Rewrite the material below, replacing every "Instruction" with "Directive" and leaving everything else unchanged.

▬▬▬▬▬▬

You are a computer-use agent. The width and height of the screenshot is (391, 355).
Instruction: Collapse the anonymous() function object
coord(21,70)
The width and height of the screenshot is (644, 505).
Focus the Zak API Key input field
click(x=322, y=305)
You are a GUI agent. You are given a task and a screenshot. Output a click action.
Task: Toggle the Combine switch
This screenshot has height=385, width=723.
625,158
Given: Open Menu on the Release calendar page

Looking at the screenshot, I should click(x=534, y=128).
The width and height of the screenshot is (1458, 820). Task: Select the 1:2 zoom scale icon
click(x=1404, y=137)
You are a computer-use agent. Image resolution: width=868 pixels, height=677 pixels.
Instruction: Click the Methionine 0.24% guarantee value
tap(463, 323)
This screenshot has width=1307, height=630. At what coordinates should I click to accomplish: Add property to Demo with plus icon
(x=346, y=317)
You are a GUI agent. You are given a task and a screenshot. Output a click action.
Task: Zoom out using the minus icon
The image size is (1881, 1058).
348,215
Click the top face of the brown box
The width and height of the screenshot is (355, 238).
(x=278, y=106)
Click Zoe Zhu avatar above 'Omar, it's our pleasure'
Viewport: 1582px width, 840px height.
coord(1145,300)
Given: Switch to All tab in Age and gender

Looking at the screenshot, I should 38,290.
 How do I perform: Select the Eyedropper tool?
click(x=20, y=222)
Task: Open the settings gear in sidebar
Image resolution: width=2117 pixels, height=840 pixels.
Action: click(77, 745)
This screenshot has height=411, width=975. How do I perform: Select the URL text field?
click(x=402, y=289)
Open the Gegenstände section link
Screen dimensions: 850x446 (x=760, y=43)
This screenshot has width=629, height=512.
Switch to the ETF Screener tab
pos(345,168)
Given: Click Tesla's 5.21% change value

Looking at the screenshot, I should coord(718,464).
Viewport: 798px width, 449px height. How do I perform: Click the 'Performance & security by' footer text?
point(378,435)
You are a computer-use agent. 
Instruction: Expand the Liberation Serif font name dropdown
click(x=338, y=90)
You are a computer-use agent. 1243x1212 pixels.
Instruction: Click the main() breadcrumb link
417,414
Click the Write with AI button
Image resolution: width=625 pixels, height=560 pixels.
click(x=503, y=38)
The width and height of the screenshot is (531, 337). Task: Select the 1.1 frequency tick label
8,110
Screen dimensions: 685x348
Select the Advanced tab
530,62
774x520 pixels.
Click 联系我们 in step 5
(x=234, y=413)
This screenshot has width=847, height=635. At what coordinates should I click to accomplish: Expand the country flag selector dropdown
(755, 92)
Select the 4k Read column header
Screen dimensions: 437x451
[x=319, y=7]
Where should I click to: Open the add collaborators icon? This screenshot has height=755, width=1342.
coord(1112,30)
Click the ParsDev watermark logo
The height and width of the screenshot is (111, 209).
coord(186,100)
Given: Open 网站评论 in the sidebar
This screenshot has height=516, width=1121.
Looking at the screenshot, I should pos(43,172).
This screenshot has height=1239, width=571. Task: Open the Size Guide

▬▬▬▬▬▬

**ANSWER**
You are a computer-use agent. The width and height of the screenshot is (391, 355).
Directive: Collapse the anonymous() function object
coord(21,70)
The width and height of the screenshot is (644, 505).
Focus the Zak API Key input field
click(x=322, y=305)
You are a GUI agent. You are given a task and a screenshot. Output a click action.
Task: Toggle the Combine switch
This screenshot has height=385, width=723.
625,158
Given: Open Menu on the Release calendar page

Looking at the screenshot, I should click(x=534, y=128).
The width and height of the screenshot is (1458, 820). Task: Select the 1:2 zoom scale icon
click(x=1404, y=137)
You are a computer-use agent. Image resolution: width=868 pixels, height=677 pixels.
Directive: Click the Methionine 0.24% guarantee value
tap(463, 323)
This screenshot has width=1307, height=630. At what coordinates should I click to accomplish: Add property to Demo with plus icon
(x=346, y=317)
You are a GUI agent. You are given a task and a screenshot. Output a click action.
Task: Zoom out using the minus icon
The image size is (1881, 1058).
348,215
Click the top face of the brown box
The width and height of the screenshot is (355, 238).
(x=278, y=106)
Click Zoe Zhu avatar above 'Omar, it's our pleasure'
Viewport: 1582px width, 840px height.
coord(1145,300)
Given: Switch to All tab in Age and gender

Looking at the screenshot, I should 38,290.
 How do I perform: Select the Eyedropper tool?
click(x=20, y=222)
Task: Open the settings gear in sidebar
Image resolution: width=2117 pixels, height=840 pixels.
Action: click(77, 745)
This screenshot has height=411, width=975. How do I perform: Select the URL text field?
click(x=402, y=289)
Open the Gegenstände section link
Screen dimensions: 850x446 (x=760, y=43)
This screenshot has width=629, height=512.
Switch to the ETF Screener tab
pos(345,168)
Given: Click Tesla's 5.21% change value

Looking at the screenshot, I should coord(718,464).
Viewport: 798px width, 449px height. How do I perform: Click the 'Performance & security by' footer text?
point(378,435)
You are a computer-use agent. 
Directive: Expand the Liberation Serif font name dropdown
click(x=338, y=90)
You are a computer-use agent. 1243x1212 pixels.
Directive: Click the main() breadcrumb link
417,414
Click the Write with AI button
Image resolution: width=625 pixels, height=560 pixels.
click(x=503, y=38)
The width and height of the screenshot is (531, 337). Task: Select the 1.1 frequency tick label
8,110
Screen dimensions: 685x348
Select the Advanced tab
530,62
774x520 pixels.
Click 联系我们 in step 5
(x=234, y=413)
This screenshot has width=847, height=635. At what coordinates should I click to accomplish: Expand the country flag selector dropdown
(755, 92)
Select the 4k Read column header
Screen dimensions: 437x451
[x=319, y=7]
Where should I click to: Open the add collaborators icon? This screenshot has height=755, width=1342.
coord(1112,30)
Click the ParsDev watermark logo
The height and width of the screenshot is (111, 209).
coord(186,100)
Given: Open 网站评论 in the sidebar
This screenshot has height=516, width=1121.
Looking at the screenshot, I should pos(43,172).
This screenshot has height=1239, width=571. Task: Open the Size Guide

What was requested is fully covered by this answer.